La couleur.
J'ai entrepris des recherches avec la couleur, en 1959, en prenant soin de ne pas faire du colorisme. J'ai appliqué à la couleur le même traitement qu'aux formes. Si je travaillais avec la couleur, ce n'était donc nullement pour faire un tableau bleu, " chaud ", etc. J'ai commencé par utiliser non pas quelques couleurs mais toutes. Les couleurs, je les voulais pures, elles n'étaient dégradées ni par le noir ni par le blanc. Je me suis interdit d'employer d'autres couleurs que celles choisies au départ. Les quatorze couleurs, bien que limitées, me semblaient pouvoir résumer toutes les variations possibles de mélanges chromatiques.
Combinaisons.
A partir de cette gamme de quatorze
couleurs, j'ai commencé à faire des combinaisons simples d'une
ou deux gammes en déplacement horizontal. J'ai continué en juxtaposant
quatre gammes développées verticalement ou horizontalement ou
en diagonale. Puis sur ces quatre gammes juxtaposées couvrant toute
la surface, j'ai superposé des gammes nouvelles, également au
nombre de quatre. Ces combinaisons, nées de systèmes rigoureux
et simples, étaient multiples. Je travaillais avec de la gouache sur
carton en petit format et aussi sur rhodoïd transparent. Ce dernier procédé
me permettait d'obtenir par superposition toutes sortes de permutations. Par
la suite, j'ai inventé un petit appareil avec des bandes transparentes
ou s'inscrivaient mes séries de couleurs. En les faisant permuter,
on pouvait obtenir un nombre incroyable de combinaisons.

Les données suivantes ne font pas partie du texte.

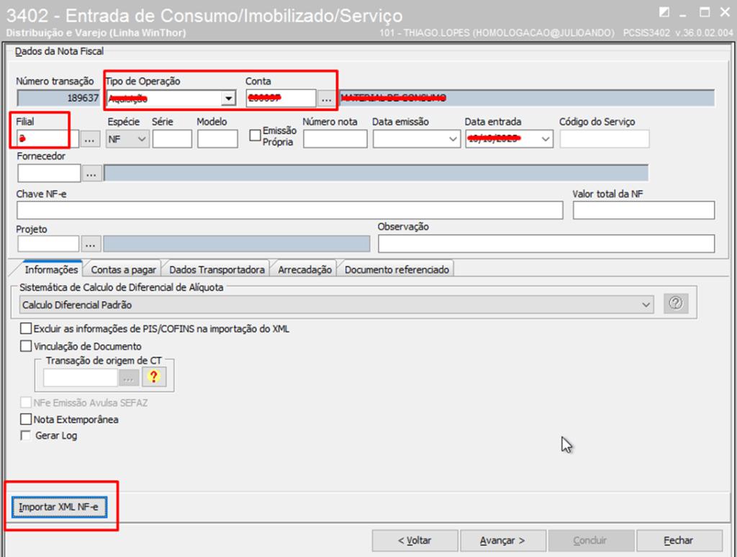Enable the Emissão Própria checkbox
The width and height of the screenshot is (737, 557).
pos(254,135)
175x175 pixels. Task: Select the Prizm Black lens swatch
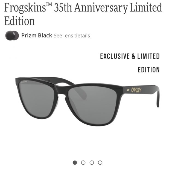12,36
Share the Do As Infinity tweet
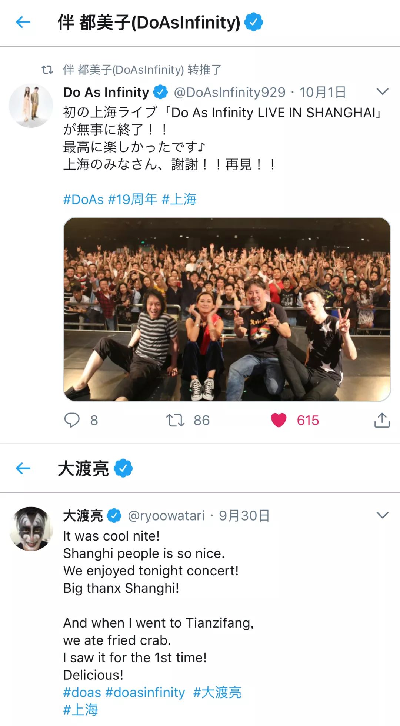Viewport: 400px width, 726px height. (x=382, y=420)
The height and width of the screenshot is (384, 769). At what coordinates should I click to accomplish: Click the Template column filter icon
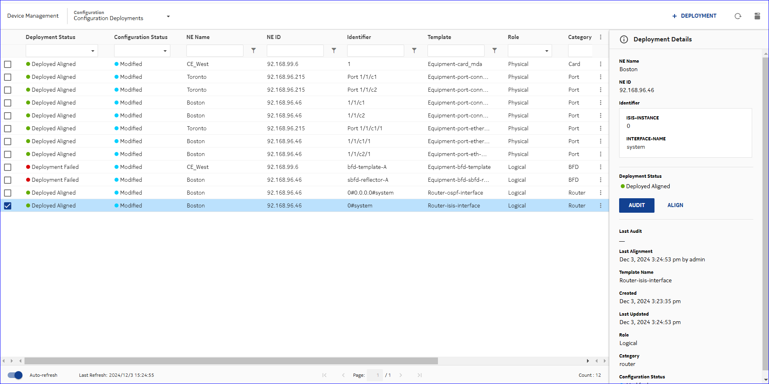click(x=495, y=51)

150 ans. A l'époque, j'avais calculé que pour réaliser
à la gouache les variations résultant d'un seul système
et avec un rythme de deux jours par gouache, il m'aurait fallu 150 ans pour
exécuter toutes les combinaisons.
Fascination de la qualité.
Dans toutes ces démarches, ce qui m'impressionnait, c'était la quantité de changements possibles contenue dans chacune des programmations. Mon plaisir était d'imaginer toutes ces variations se succédant dans le temps, et mes calculs de probabilité m'amenaient à considérer un autre phénomène: la durée indéterminée. Chaque gouache ou chaque tableau produit par telle ou telle combinaison était pour moi un moment particulier de tout ce mouvement de couleurs en changement continuel qui traînait dans ma tête. Par la suite, dès fin 1959, je me suis mis à imaginer des mécanismes pour faire ressortir ce potentiel de variations. Le mouvement réel est apparu dans mes recherches, la multiplication d'images, la transparence, la couleur dans l'espace, la lumière... Toutes ces recherches entreprises voici douze ans, je les ai revues, ordonnées, agrandies, je leur ai donné une meilleure forme plus visible pour les présenter aujourd'hui.